Panic disorder affects about 2.4 million adult Americans and is twice as common in women as in men. A panic attack is a feeling of sudden terror that often occurs with a pounding heart, sweating, nausea, chest pain or smothering sensations and feelings of faintness or dizziness. Panic disorder frequently occurs in addition to other serious conditions like depression, drug abuse, or alcoholism. If left untreated, it may lead to a pattern of avoidance of places or situations where panic attacks have occurred. In about a third of cases, the threat of a panic attack becomes so overwhelming that a person may become isolated or housebound—a condition known as agoraphobia. Panic disorder is one of the most treatable of the anxiety disorders through medications or psychotherapy. Early treatment of panic disorder can help prevent agoraphobia.
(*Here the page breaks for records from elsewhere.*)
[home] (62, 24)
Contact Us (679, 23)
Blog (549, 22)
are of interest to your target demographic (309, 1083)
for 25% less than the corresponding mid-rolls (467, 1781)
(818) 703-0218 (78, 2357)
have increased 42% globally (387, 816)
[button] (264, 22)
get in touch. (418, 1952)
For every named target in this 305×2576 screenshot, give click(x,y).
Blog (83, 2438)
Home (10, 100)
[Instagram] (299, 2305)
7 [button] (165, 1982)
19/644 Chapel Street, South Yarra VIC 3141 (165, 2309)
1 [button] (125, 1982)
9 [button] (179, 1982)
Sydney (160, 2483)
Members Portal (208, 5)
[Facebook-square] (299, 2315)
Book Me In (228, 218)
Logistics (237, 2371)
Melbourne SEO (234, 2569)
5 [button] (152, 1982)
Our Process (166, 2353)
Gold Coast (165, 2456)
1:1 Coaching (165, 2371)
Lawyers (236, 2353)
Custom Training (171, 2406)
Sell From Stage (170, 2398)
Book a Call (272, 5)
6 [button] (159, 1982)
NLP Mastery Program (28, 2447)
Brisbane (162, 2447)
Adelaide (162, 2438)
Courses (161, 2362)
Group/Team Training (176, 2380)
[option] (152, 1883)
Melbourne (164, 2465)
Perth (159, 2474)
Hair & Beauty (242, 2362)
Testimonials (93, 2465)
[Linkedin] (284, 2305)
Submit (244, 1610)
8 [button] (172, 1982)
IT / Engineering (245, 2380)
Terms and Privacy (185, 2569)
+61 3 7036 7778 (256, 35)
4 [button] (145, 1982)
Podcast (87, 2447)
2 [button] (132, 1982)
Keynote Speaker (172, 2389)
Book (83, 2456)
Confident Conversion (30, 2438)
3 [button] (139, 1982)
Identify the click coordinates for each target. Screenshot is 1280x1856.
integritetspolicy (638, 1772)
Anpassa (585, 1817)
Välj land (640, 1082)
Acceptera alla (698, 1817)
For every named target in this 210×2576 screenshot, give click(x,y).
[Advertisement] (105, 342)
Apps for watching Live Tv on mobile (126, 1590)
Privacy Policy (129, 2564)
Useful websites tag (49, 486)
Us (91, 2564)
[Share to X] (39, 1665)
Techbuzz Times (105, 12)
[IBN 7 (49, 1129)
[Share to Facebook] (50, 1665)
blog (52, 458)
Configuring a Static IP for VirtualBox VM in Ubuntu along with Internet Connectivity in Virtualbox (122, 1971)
Think of panic disorder as a series of panic attacks and fear of having a panic attack that leads you to change your routine or activities in order to avoid having a panic attack.

As with a lot of conditions, there are times when it is normal and even healthy to feel fear.  The problem arises when the fear leads you to avoid certain situations because you are afraid of having a panic attack.  Say you are in a bank and it gets robbed.  Fear.  Completely natural in this situation.  Panic attack?  Not beyond the page.  If you never go into a bank again because you feel none of them are safe ... it might be time to seek help.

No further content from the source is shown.